Creating a DeepProg model using an ensemble of submodels

Secondly, we will build a more complex DeepProg model constituted of an ensemble of sub-models each originated from a subset of the data. For that purpose, we need to use the SimDeepBoosting class:

from simdeep.simdeep_boosting import SimDeepBoosting

help(SimDeepBoosting)

from collections import OrderedDict


path_data = "../examples/data/"
# Example tsv files
tsv_files = OrderedDict([
          ('MIR', 'mir_dummy.tsv'),
          ('METH', 'meth_dummy.tsv'),
          ('RNA', 'rna_dummy.tsv'),
])

# File with survival event
survival_tsv = 'survival_dummy.tsv'

project_name = 'stacked_TestProject'
epochs = 10 # Autoencoder epochs. Other hyperparameters can be fine-tuned. See the example files
seed = 3 # random seed used for reproducibility
nb_it = 5 # This is the number of models to be fitted using only a subset of the training data
nb_threads = 2 # These treads define the number of threads to be used to compute survival function

boosting = SimDeepBoosting(
    nb_threads=nb_threads,
    nb_it=nb_it,
    split_n_fold=3,
    survival_tsv=survival_tsv,
    training_tsv=tsv_files,
    path_data=path_data,
    project_name=project_name,
    path_results=path_data,
    epochs=epochs,
    seed=seed)

# Fit the model
boosting.fit()
# Predict and write the labels
boosting.predict_labels_on_full_dataset()
# Compute internal metrics
boosting.compute_clusters_consistency_for_full_labels()
# COmpute the feature importance
boosting.compute_feature_scores_per_cluster()
# Write the feature importance
boosting.write_feature_score_per_cluster()

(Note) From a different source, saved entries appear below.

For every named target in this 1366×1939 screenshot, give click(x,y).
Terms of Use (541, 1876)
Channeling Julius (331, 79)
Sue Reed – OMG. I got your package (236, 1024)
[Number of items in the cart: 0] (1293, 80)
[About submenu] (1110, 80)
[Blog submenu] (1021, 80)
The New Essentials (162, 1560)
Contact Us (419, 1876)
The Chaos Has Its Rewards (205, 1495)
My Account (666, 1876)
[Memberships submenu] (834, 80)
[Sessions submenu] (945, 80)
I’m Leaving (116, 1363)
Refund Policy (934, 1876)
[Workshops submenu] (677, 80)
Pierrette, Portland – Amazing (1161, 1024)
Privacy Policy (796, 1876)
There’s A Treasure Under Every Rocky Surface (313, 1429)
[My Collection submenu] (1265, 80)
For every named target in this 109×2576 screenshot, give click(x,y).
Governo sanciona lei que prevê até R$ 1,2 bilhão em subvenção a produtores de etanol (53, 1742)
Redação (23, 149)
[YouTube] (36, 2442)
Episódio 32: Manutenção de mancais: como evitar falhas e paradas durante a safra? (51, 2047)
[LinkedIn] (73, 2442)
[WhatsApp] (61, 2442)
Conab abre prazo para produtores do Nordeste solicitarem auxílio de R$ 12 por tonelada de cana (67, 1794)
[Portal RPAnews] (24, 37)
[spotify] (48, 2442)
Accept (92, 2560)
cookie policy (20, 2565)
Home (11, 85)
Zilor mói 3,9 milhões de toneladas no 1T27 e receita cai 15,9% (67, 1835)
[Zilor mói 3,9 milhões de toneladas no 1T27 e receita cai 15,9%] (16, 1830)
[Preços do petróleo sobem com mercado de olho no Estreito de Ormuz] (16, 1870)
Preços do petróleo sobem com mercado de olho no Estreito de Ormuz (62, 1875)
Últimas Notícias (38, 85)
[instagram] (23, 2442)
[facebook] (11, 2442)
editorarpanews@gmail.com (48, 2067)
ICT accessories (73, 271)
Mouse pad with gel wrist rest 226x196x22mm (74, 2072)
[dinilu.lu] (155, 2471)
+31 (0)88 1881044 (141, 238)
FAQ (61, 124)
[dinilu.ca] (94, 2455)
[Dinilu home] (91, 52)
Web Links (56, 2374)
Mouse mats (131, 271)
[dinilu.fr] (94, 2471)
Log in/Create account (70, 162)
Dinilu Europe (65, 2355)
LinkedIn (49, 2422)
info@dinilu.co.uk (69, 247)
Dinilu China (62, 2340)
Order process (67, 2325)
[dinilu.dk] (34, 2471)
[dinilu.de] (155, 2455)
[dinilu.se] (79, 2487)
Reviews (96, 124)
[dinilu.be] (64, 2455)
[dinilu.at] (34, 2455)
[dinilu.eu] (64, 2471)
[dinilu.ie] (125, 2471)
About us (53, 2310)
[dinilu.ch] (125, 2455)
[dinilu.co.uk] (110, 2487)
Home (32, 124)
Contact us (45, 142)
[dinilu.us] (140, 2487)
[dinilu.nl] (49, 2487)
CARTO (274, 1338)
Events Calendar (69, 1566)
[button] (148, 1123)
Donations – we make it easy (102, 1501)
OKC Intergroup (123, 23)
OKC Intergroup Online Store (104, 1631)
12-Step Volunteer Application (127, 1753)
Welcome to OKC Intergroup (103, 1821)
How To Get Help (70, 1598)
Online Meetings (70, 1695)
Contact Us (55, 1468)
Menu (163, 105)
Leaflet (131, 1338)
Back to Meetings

boosting.load_new_test_dataset(
    {'RNA': 'rna_dummy.tsv'}, # OMIC file of the test set. It doesnt have to be the same as for training
    'TEST_DATA_1', # Name of the test test to be used
    'survival_dummy.tsv', # [OPTIONAL] Survival file of the test set
)

# Predict the labels on the test dataset
boosting.predict_labels_on_test_dataset()
# Compute C-index
boosting.compute_c_indexes_for_test_dataset()
# See cluster consistency
boosting.compute_clusters_consistency_for_test_labels()

# [EXPERIMENTAL] method to plot the test dataset amongst the class kernel densities
boosting.plot_supervised_kernel_for_test_sets()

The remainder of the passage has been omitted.